To show you why, we backtested a trading strategy using two different datasets: on dataset not including reinvested dividends and one including reinvested dividends. The difference is huge: the first dataset ended at 554 000 dollars, while the the dataset with reinvested dividends ended at 668 000.

Please also read our backtesting guide if you are new to backtesting. Or if you really want to learn backtesting, you might want to consider our inexpensive backtesting course that includes one trading strategy.

Why include dividends in backtests

When you backtest, a lot can go wrong, so you better make sure you are accurate with the things that you can control.

One of the things you control is to make sure dividend payments are included in the backtest. 

Dividends matter for both long and short strategies:

  • Long positions: if you exclude dividends you are most likely underestimating the returns and performance; while
  • Short positions: you are overestimating the returns and performance because a short seller needs to pay the dividend to the real owner of the shares. 

Thus, you must include dividends.

To show you why it matters, we make a backtest of a trading strategy as a practical example.

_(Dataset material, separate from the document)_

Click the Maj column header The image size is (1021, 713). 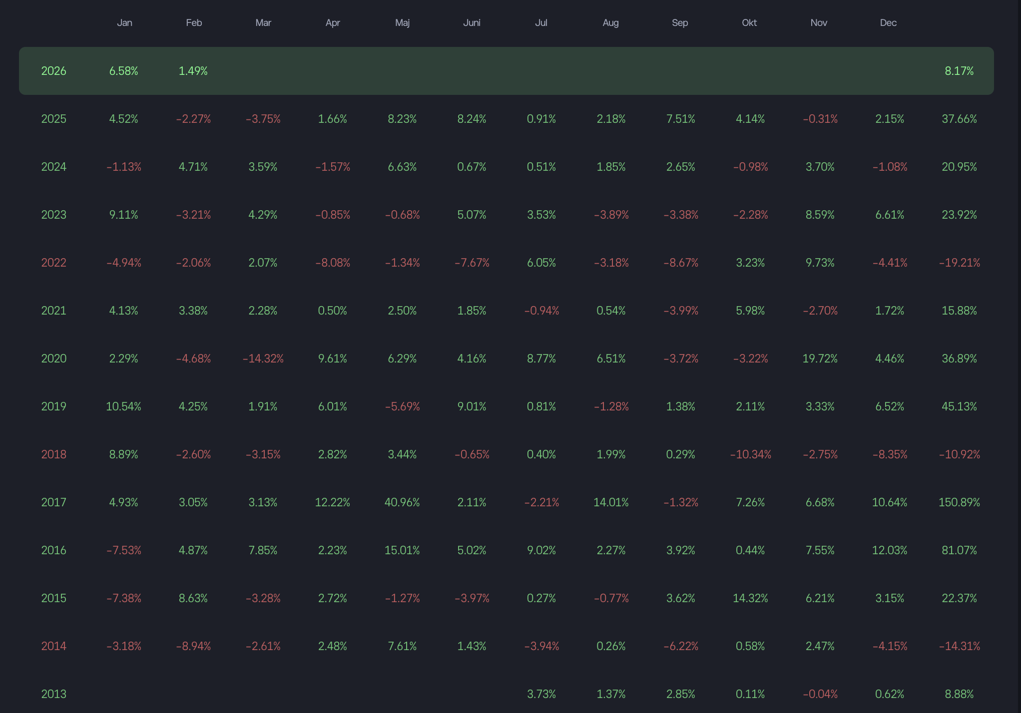[x=402, y=23]
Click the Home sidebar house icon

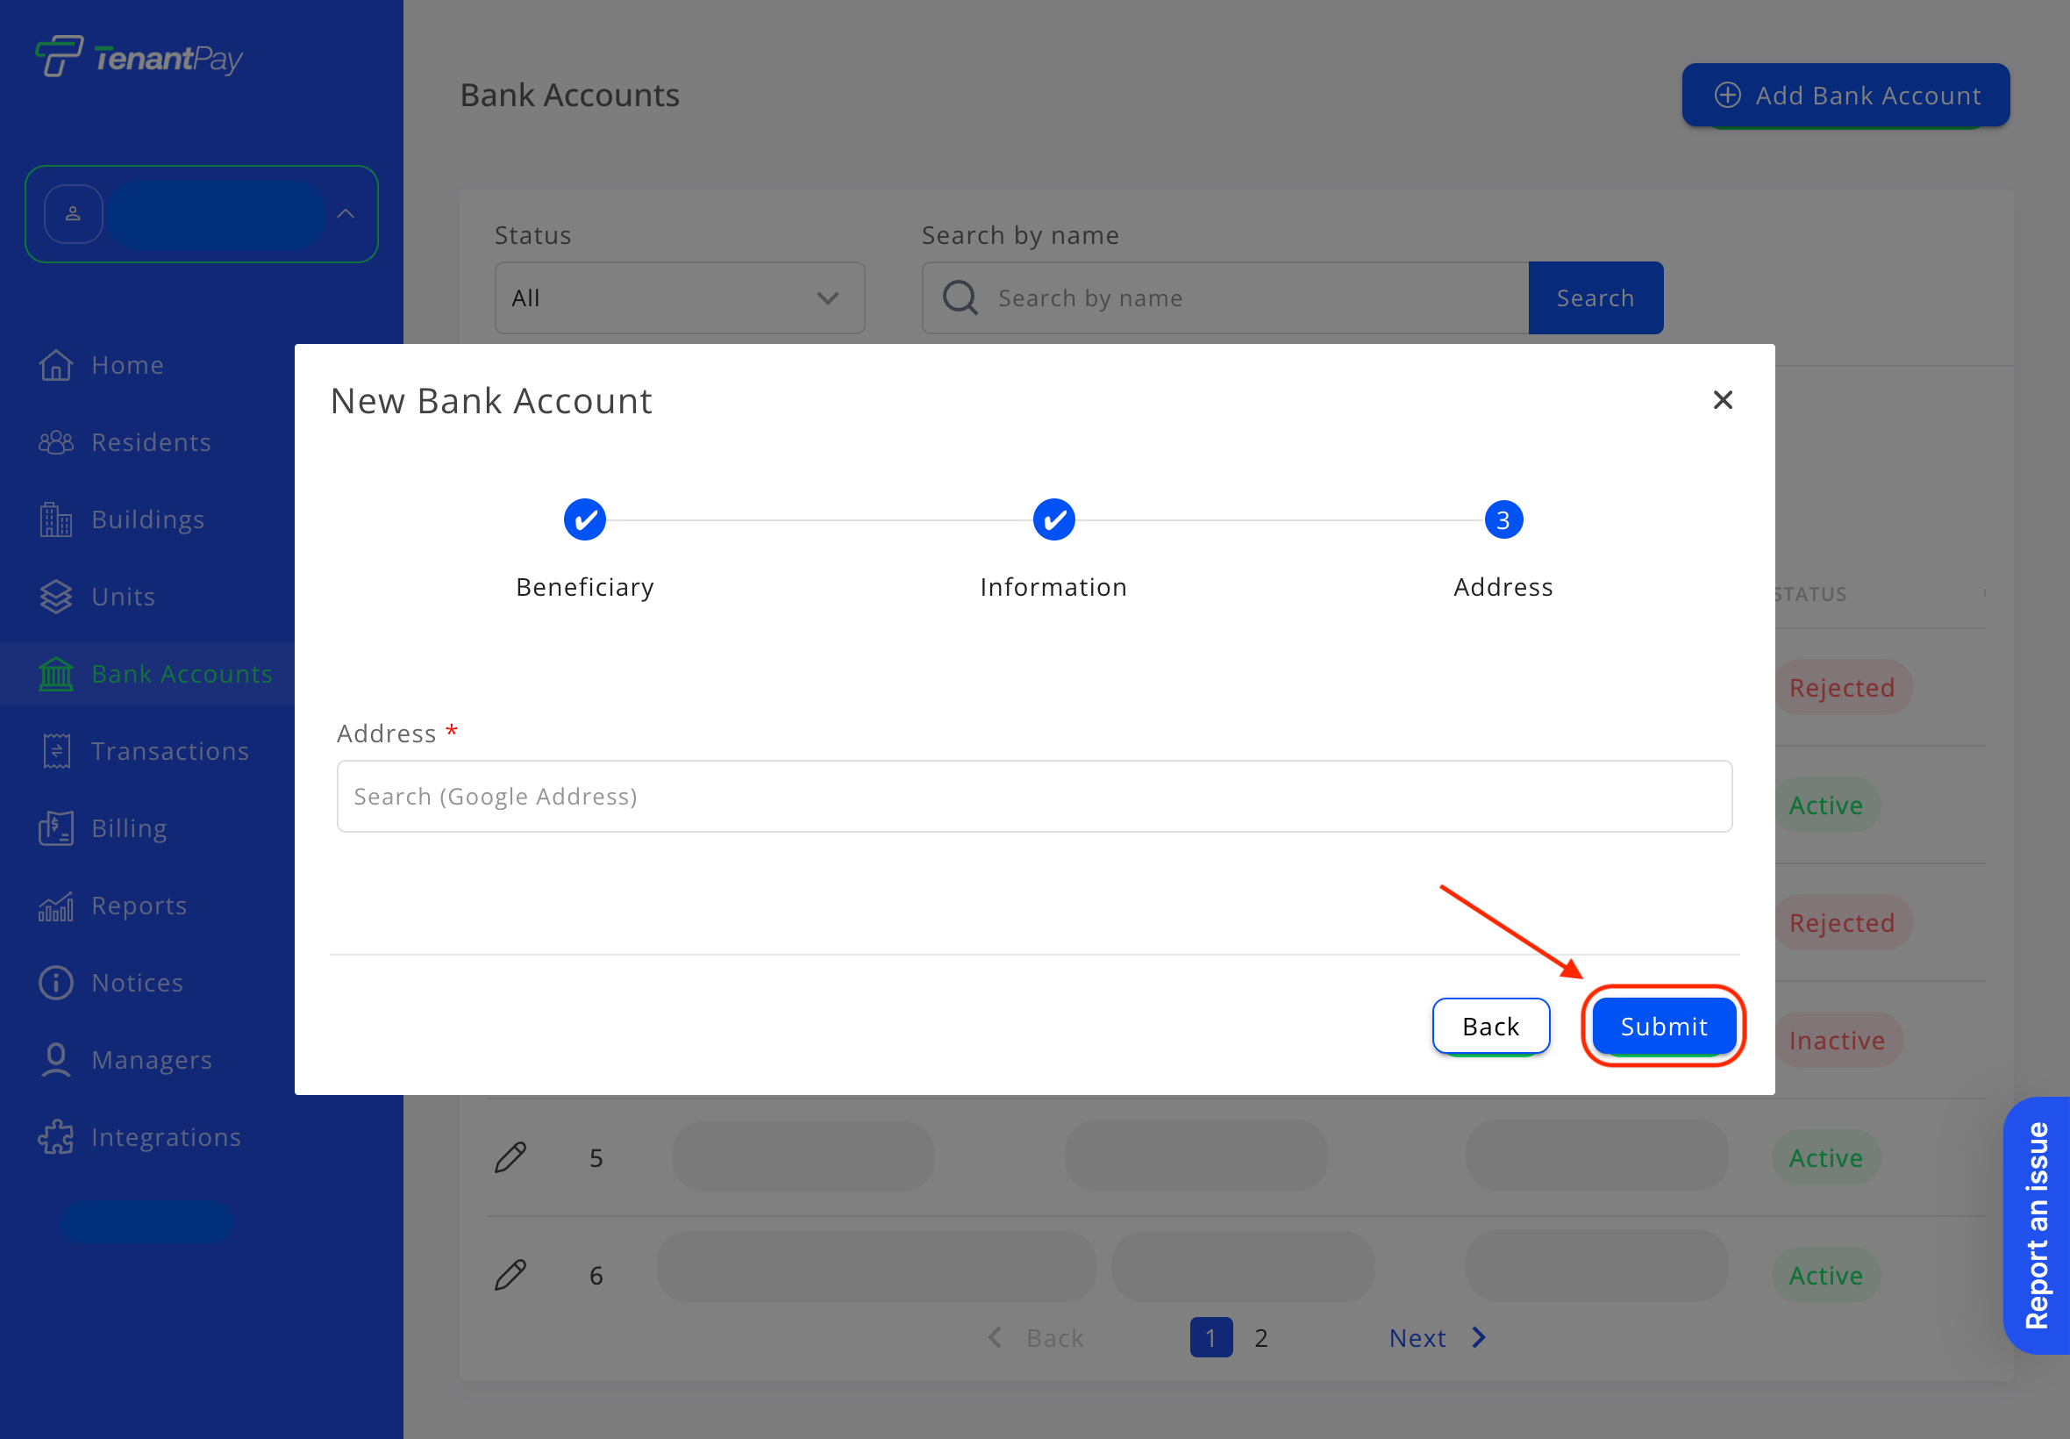tap(56, 365)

Adjust for dividends when backtesting – why

We backtest the same strategy but with two different datasets:

  • S&P 500 cash index; and
  • SPY, the ETF that tracks S&P 500 but has dividends (and reinvestment) included in the dataset.

You must keep in mind that it’s the dividends that are reinvested that matter – not the dividend payment.

We might argue dividends are included in the cash index, but they are not reinvested.

In the dataset we have for SPY the dividends paid out from SPY is reinvested. Because the dividend payments are reinvested, the returns get better because the number of shares snowballs over time.

For the backtest, we used the following trading rules shown below. This is just an example to show the difference between reinvested dividends vs. not, so don’t focus much in the strategy.

  • When the 2-day RSI drops below 10 we buy; and
  • We sell when the 2-day RSI rises above 60. 

For the cash index of S&P 500 we get an average of 0.49% [er trade from 1993 until today. The corresponding average for SPY is 0.56%.

For many, this might not sound like a lot of difference. But over time, it really does matter.

To show you why dividends matter, please have a look at the two graphs below. The first one is for the cash index of S&P 500:

From 1993 until today your equity grows from 100 000 to 554 000. 

But if you had reinvested the dividends, you would have compounded better and increased your equity to 668 000:

Adjust For Dividends When Backtesting
Adjust For Dividends When Backtesting

That’s a hell of difference, if you ask us, and thus you are underestimating the potential returns if you backtest the cash index and not reinvested dividends.

Some argue it’s not relevant because a lot of traders and investors don’t reinvest the dividends, but we disagree. 

Keep in mind that this is reversed when you are backtesting a short strategy. Datasets without dividend adjustment shows much better returns than you’ll get in real life. The reason is simple: short sellers are required to pay the dividends to the owner they borrow shares from.

How do you adjust for dividends

When a dividend is paid, it’s subtracted from yesterday’s price. 

How do you adjust for reinvested dividends

Reinvested dividends are not paid out, but reinvested, ie. you are buying more shares for the dividend you are entitled to. 

In practice, it looks like this: 

The table above is for Advance Auto Parts, Inc. (AAP). On the 11th of January it paid a dividend, the two last columns is without and with reinvested dividends (the last column). The latter column reflcts, over time, the reinvested dividends. 

Thus, the difference between column 5 (close*) and 5 (Adj close**) grows bigger over time: 

If we go back to January 16th 2018 we see that the close was 113.9, while the adjusted dividend close was 104.44. Todays price is 61.3, and thus the return is -52.6 dollars without dividends, and -43.14 with reinvested dividends (thus better).